Brookings: Army Needs Quality Over Size

Brookings: Army Needs Quality Over Size

Photo by: U.S. Army

A Brookings Institution report on national security strategy supports a bigger defense budget but says the money is needed to improve capabilities rather than increase the size of the force.

Titled “Quality Over Quantity: U.S. Military Strategy and Spending in the Trump Years,” the January report supports the $733 billion or larger defense budget for fiscal 2020 being discussed by the Trump administration if the money is invested in modernization and readiness rather than growth.

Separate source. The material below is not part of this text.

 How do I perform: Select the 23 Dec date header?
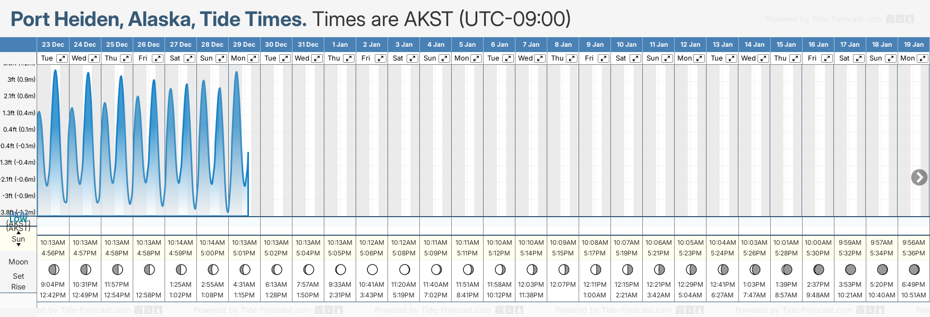click(x=53, y=45)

A bigger force “is least important to the U.S. military in the foreseeable future,” the report says, warning this could drain resources from other needs.

“The focus should be on quality over quantity,” says the report. “The U.S. armed forces need to innovate and invest in breakthrough capabilities, and to improve immediate readiness, but they can do so at their current overall size. Investing in modernization and readiness rather than growth, paired with more clever and efficient management of the military, can allow today’s U.S. military of roughly 1.3 million active-duty troops, just over 900,000 reservists, and almost 750,000 full-time civilians to do the job. By giving up most plans for expansion, the military services can ensure that modernization and readiness get the resources they crucially require.”

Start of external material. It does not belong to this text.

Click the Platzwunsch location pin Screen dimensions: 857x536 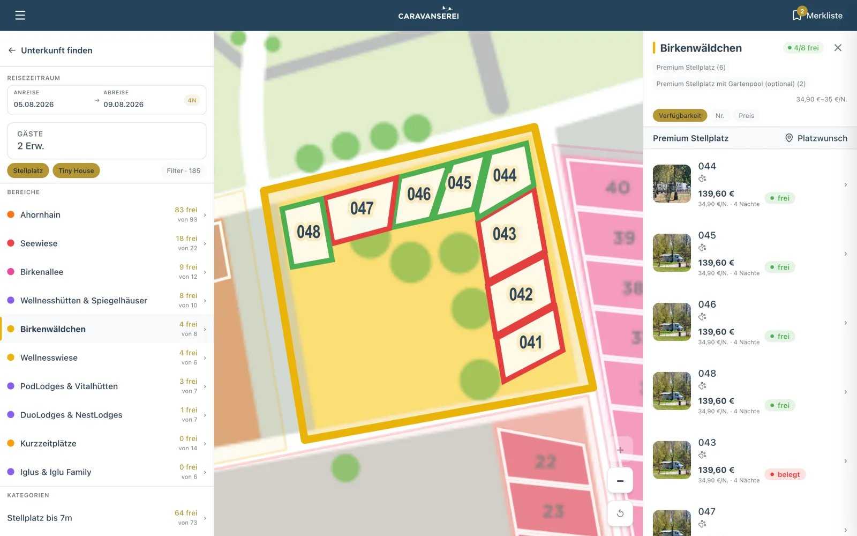[789, 138]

“Today’s already excellent American military is big enough to meet the reasonable requirements of ongoing commitments and great-power competition—provided, that is, that it improves further. It needs to repair readiness,” the report says. “Most of all, it must be modernized for greater lethality, and made more resilient and survivable against the kinds of cyber, anti-satellite, and other asymmetric attacks future adversaries would be sure to employ.”